June 07, 2013|By Alana Semuels

NEW YORK -- Conventional wisdom said that good news in the jobs market would lead to bad news in the stock market Friday morning. Investors, seeing decent jobs data, would assume that the Federal Reserve would stop pumping money into the economy, and begin to sell off stocks, the theory went.

But little is predictable on Wall Street, and instead, investors turned a decent jobs number into a good run in the stock market, as traders pushed the Dow Jones Industrial Average up more than 100 points in the first 30 minutes of trading. As of 10:01 a.m., the Dow was up 119.91 points, or 0.80%, to 15,160.53. The S&P 500 was up 10.92 points, or 0.67%, to 1,633.85.

Employers added 175,000 jobs in May, the Bureau of Labor Statistics said Friday morning, more than the 169,000 analysts had expected. The unemployment rate ticked up slightly to 7.6% from 7.5% as more people entered the labor force to look for work, showing the unemployed might have some optimism about the economy.

Those numbers were not strong enough to signal that the Federal Reserve will definitely start tapering its stimulus of the economy, hence the early morning strength in the markets. Labor force participation is down, and unemployment is still relatively high. Inflation also hasn’t risen as much as the Fed expected.

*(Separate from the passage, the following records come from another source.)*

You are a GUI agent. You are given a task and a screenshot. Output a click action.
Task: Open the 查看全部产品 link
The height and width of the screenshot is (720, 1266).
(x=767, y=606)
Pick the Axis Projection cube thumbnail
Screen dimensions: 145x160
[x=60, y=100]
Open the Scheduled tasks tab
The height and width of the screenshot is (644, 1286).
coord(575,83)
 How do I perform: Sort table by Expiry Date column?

The Bureau of Labor Statistics said that employers had added fewer jobs in March and April than previously thought.

“The FOMC [Federal Open Market Committee] will remain cautious and not alter its program of asset purchase in the next two meetings (June and July),” wrote Tanweer Akram, a senior economist at ING Investment Management, in a note.
But investors might change their minds as the day goes on, especially after they listen to an interview that former Fed chairman Alan Greenspan gave before the job numbers were released, urging the Fed to begin tapering its stimulus now.

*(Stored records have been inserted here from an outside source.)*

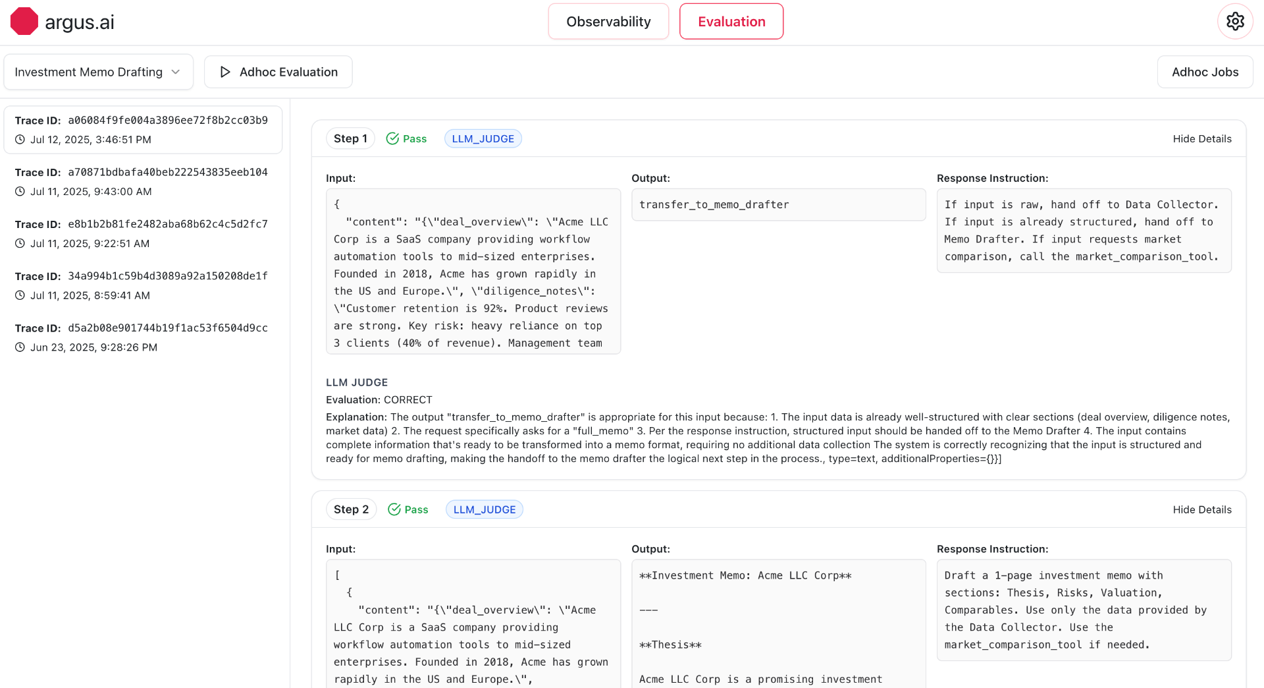Click clock icon beside Jul 11, 9:43:00 AM
The image size is (1264, 688).
coord(20,192)
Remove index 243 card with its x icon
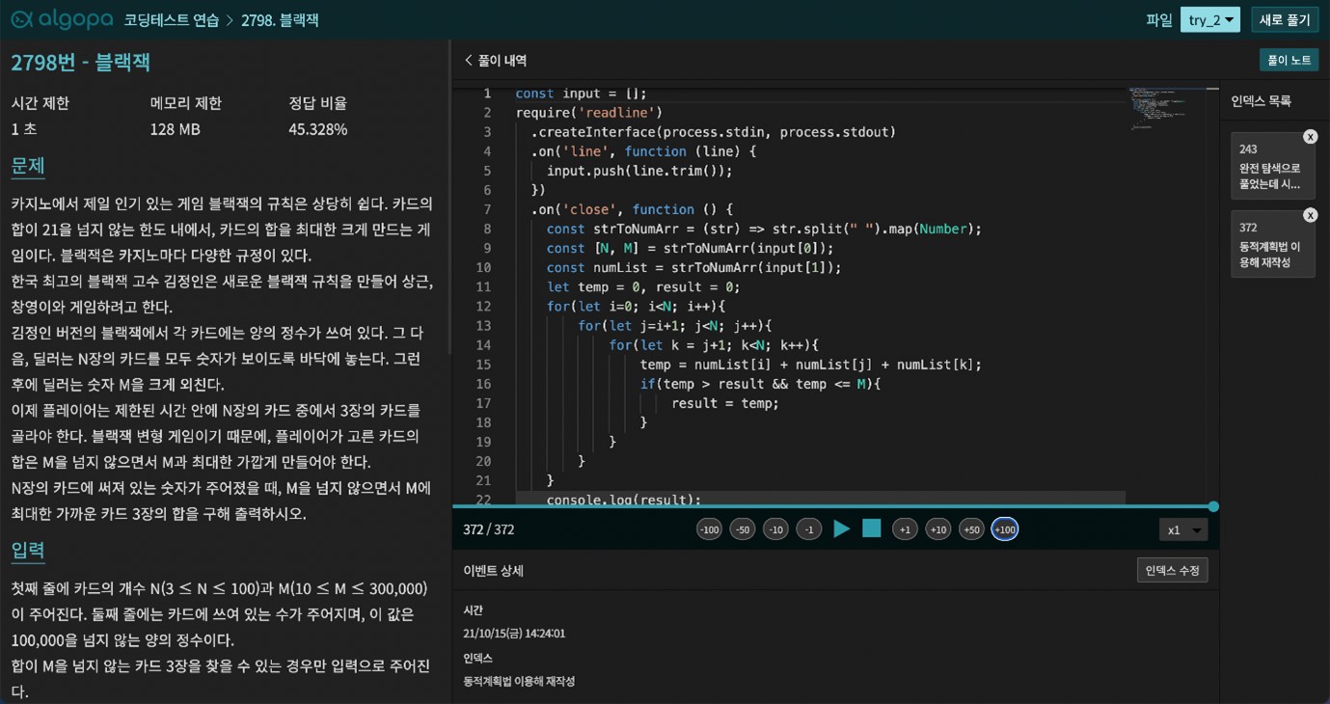 pos(1310,137)
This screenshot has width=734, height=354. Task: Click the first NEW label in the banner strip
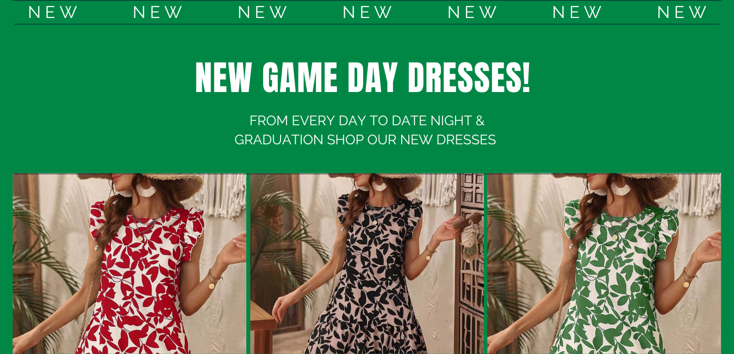(53, 12)
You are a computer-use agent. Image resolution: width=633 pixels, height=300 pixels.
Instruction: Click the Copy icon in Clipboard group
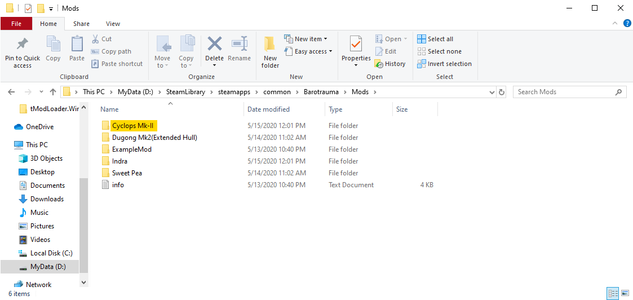(53, 45)
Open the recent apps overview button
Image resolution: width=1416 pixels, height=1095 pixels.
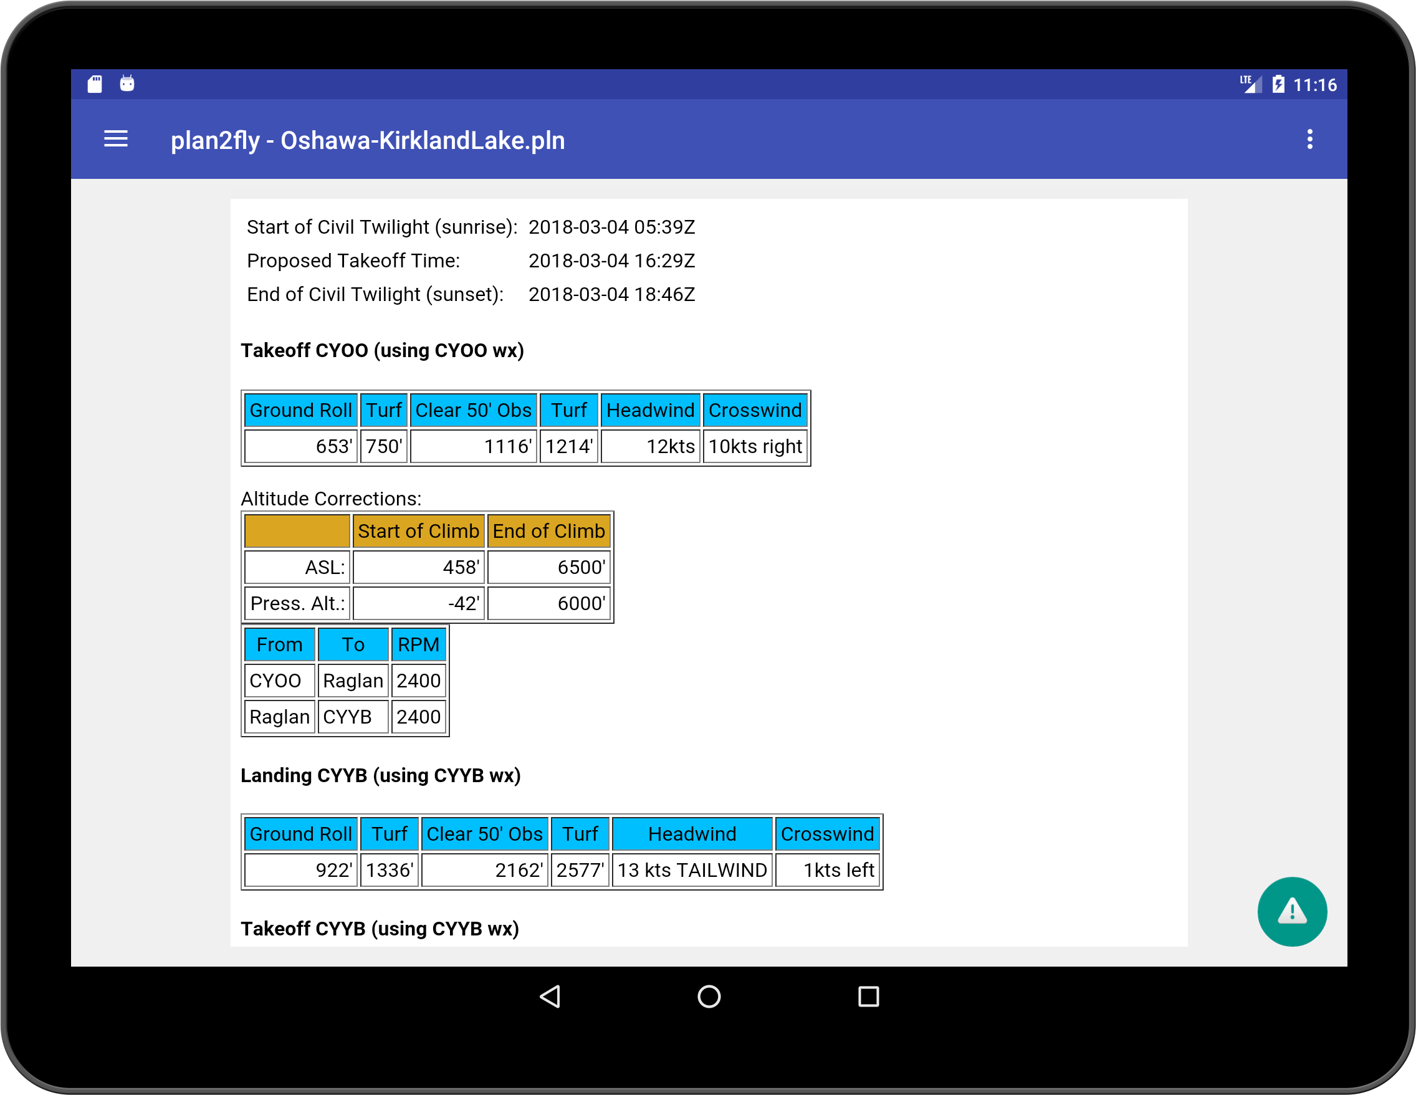coord(869,997)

"The sooner we come to grips with this excessive level of assets on the balance sheet of the Federal Reserve—that everybody agrees is excessive—the better," he said in a "Squawk Box" interview on CNBC.

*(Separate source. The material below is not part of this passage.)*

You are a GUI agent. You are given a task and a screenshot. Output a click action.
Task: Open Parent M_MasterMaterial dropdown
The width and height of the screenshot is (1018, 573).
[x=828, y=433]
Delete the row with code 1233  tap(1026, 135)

Other analysts agreed that they expect to see the Fed’s $85 billion a month bond-buying program end sooner, rather than later.

“From a policy perspective, the Fed may indeed keep up the taper talk not because the economy is booming but precisely because it isn’t,” wrote Steve Blitz, chief economist at ITG Investment Research. “The key is, from the FOMC perspective, that the economy is tilting towards growth rather than contraction.”

Shares of Walmart were up ahead of the company’s annual shareholder meeting; Procter and Gamble and Home Depot also benefited from optimistic traders in the first trades of the morning.